[Problem to solve] Print all the data, keeping every line exactly as it is.

[Records for this task]
▼
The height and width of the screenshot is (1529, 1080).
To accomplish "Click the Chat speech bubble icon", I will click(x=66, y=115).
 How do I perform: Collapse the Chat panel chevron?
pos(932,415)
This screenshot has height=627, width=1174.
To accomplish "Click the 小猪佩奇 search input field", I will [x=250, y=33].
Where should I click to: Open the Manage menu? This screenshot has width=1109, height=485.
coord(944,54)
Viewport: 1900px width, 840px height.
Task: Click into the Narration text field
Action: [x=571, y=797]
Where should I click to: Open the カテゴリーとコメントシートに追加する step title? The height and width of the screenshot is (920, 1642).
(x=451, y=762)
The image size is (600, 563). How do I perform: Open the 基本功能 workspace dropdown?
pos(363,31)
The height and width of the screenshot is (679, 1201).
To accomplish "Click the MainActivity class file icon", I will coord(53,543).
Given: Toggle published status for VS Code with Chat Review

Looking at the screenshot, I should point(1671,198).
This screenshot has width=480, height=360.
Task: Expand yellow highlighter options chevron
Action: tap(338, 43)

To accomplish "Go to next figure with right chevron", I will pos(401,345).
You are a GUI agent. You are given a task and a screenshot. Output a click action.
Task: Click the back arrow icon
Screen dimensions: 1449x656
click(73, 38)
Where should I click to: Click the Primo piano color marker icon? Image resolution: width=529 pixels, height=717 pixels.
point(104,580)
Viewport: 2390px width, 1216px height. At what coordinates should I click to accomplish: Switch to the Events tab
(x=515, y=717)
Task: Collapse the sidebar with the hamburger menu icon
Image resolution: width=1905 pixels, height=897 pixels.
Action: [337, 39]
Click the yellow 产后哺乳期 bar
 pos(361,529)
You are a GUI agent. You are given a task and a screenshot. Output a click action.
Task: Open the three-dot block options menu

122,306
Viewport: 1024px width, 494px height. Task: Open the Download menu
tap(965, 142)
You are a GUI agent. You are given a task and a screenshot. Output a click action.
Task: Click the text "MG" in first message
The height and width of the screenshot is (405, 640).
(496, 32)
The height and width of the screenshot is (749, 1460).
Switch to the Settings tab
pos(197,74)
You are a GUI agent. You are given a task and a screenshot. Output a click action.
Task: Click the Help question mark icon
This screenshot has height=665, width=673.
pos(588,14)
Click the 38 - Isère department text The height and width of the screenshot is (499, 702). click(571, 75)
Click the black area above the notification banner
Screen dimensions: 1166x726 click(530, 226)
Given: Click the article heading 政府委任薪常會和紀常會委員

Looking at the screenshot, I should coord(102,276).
▲
[Result]
The height and width of the screenshot is (1529, 1080).
To accomplish "Click the Chat speech bubble icon", I will click(x=66, y=115).
 How do I perform: Collapse the Chat panel chevron?
pos(932,415)
This screenshot has height=627, width=1174.
To accomplish "Click the 小猪佩奇 search input field", I will [x=250, y=33].
Where should I click to: Open the Manage menu? This screenshot has width=1109, height=485.
coord(944,54)
Viewport: 1900px width, 840px height.
Task: Click into the Narration text field
Action: [x=571, y=797]
Where should I click to: Open the カテゴリーとコメントシートに追加する step title? The height and width of the screenshot is (920, 1642).
(x=451, y=762)
The image size is (600, 563). How do I perform: Open the 基本功能 workspace dropdown?
pos(363,31)
The height and width of the screenshot is (679, 1201).
To accomplish "Click the MainActivity class file icon", I will coord(53,543).
Given: Toggle published status for VS Code with Chat Review

Looking at the screenshot, I should point(1671,198).
This screenshot has width=480, height=360.
Task: Expand yellow highlighter options chevron
Action: tap(338, 43)

To accomplish "Go to next figure with right chevron", I will pos(401,345).
You are a GUI agent. You are given a task and a screenshot. Output a click action.
Task: Click the back arrow icon
Screen dimensions: 1449x656
click(73, 38)
Where should I click to: Click the Primo piano color marker icon? Image resolution: width=529 pixels, height=717 pixels.
point(104,580)
Viewport: 2390px width, 1216px height. At what coordinates should I click to accomplish: Switch to the Events tab
(x=515, y=717)
Task: Collapse the sidebar with the hamburger menu icon
Image resolution: width=1905 pixels, height=897 pixels.
Action: [337, 39]
Click the yellow 产后哺乳期 bar
 pos(361,529)
You are a GUI agent. You are given a task and a screenshot. Output a click action.
Task: Open the three-dot block options menu

122,306
Viewport: 1024px width, 494px height. Task: Open the Download menu
tap(965, 142)
You are a GUI agent. You are given a task and a screenshot. Output a click action.
Task: Click the text "MG" in first message
The height and width of the screenshot is (405, 640).
(496, 32)
The height and width of the screenshot is (749, 1460).
Switch to the Settings tab
pos(197,74)
You are a GUI agent. You are given a task and a screenshot. Output a click action.
Task: Click the Help question mark icon
This screenshot has height=665, width=673.
pos(588,14)
Click the 38 - Isère department text The height and width of the screenshot is (499, 702). click(571, 75)
Click the black area above the notification banner
Screen dimensions: 1166x726 click(530, 226)
Given: Click the article heading 政府委任薪常會和紀常會委員

Looking at the screenshot, I should coord(102,276).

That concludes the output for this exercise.